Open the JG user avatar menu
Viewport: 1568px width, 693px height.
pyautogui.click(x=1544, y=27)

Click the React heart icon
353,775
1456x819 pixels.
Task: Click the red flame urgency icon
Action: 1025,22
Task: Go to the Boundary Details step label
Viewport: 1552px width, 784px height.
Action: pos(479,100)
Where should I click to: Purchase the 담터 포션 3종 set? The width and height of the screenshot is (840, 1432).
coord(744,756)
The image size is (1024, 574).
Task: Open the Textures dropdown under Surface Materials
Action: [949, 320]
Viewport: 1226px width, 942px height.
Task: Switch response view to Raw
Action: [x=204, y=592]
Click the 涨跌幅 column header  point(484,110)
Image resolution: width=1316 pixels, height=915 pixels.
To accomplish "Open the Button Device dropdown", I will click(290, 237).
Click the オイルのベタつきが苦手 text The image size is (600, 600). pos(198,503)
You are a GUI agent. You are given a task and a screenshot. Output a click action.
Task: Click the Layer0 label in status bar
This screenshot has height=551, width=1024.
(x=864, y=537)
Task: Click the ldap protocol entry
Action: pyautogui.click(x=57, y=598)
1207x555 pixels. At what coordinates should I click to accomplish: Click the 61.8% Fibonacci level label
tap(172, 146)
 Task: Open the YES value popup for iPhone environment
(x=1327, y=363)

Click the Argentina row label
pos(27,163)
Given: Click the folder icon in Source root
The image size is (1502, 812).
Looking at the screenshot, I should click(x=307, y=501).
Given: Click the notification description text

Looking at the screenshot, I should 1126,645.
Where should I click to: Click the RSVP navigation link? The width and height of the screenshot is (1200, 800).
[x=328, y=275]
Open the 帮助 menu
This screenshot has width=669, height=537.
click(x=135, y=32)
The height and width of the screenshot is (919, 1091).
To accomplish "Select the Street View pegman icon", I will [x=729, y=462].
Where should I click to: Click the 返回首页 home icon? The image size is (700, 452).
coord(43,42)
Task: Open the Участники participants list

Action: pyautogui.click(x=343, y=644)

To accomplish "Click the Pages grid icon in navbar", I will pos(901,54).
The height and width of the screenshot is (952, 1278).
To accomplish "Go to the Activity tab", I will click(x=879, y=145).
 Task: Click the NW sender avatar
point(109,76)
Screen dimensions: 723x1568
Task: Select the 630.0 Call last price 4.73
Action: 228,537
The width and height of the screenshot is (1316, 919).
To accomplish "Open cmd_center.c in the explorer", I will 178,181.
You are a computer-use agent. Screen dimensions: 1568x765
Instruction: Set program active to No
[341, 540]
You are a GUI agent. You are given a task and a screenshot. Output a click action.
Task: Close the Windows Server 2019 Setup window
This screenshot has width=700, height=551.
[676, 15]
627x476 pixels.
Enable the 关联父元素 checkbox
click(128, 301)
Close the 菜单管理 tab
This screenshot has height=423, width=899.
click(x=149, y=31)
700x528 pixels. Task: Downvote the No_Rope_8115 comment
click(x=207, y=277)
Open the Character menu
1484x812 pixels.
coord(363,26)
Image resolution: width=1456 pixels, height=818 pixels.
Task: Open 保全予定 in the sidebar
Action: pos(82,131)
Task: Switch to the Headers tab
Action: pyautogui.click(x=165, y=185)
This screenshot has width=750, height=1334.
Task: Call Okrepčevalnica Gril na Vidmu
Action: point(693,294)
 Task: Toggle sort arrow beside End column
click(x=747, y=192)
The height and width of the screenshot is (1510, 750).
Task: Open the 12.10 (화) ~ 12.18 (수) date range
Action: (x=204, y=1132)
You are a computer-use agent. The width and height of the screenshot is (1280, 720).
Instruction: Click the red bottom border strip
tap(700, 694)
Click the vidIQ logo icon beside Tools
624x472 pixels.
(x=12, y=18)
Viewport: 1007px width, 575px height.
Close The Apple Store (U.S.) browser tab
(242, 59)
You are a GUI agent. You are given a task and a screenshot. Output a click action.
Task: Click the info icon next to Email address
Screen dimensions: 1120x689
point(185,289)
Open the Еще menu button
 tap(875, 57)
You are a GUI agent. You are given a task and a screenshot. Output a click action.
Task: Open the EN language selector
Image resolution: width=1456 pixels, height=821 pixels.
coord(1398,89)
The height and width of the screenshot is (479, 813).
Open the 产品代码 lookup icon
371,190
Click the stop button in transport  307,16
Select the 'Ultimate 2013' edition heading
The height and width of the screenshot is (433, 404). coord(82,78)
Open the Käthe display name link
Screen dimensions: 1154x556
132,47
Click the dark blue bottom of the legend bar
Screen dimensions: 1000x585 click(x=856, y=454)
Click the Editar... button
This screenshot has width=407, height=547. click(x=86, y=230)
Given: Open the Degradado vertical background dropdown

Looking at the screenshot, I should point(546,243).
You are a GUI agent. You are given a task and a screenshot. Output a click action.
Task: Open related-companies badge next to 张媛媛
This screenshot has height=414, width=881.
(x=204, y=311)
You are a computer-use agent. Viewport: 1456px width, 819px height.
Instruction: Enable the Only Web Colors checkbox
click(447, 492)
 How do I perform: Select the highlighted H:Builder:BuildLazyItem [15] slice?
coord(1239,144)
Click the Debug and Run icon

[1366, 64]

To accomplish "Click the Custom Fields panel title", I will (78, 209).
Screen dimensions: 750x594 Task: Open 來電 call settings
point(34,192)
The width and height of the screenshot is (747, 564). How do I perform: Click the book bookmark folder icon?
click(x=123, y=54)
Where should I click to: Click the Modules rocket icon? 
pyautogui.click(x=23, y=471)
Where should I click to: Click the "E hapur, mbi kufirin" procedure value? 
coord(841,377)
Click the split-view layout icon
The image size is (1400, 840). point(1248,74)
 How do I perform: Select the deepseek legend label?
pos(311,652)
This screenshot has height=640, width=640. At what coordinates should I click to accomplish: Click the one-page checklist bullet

----

Quote the records exactly, starting from the beginning and stopping after the line that contains "tap(172, 146)". Include that line.

Open the JG user avatar menu
Viewport: 1568px width, 693px height.
pyautogui.click(x=1544, y=27)

Click the React heart icon
353,775
1456x819 pixels.
Task: Click the red flame urgency icon
Action: 1025,22
Task: Go to the Boundary Details step label
Viewport: 1552px width, 784px height.
Action: pos(479,100)
Where should I click to: Purchase the 담터 포션 3종 set? The width and height of the screenshot is (840, 1432).
coord(744,756)
The image size is (1024, 574).
Task: Open the Textures dropdown under Surface Materials
Action: [949, 320]
Viewport: 1226px width, 942px height.
Task: Switch response view to Raw
Action: [x=204, y=592]
Click the 涨跌幅 column header  point(484,110)
Image resolution: width=1316 pixels, height=915 pixels.
To accomplish "Open the Button Device dropdown", I will click(290, 237).
Click the オイルのベタつきが苦手 text The image size is (600, 600). pos(198,503)
You are a GUI agent. You are given a task and a screenshot. Output a click action.
Task: Click the Layer0 label in status bar
This screenshot has height=551, width=1024.
(x=864, y=537)
Task: Click the ldap protocol entry
Action: pyautogui.click(x=57, y=598)
1207x555 pixels. At what coordinates should I click to accomplish: Click the 61.8% Fibonacci level label
tap(172, 146)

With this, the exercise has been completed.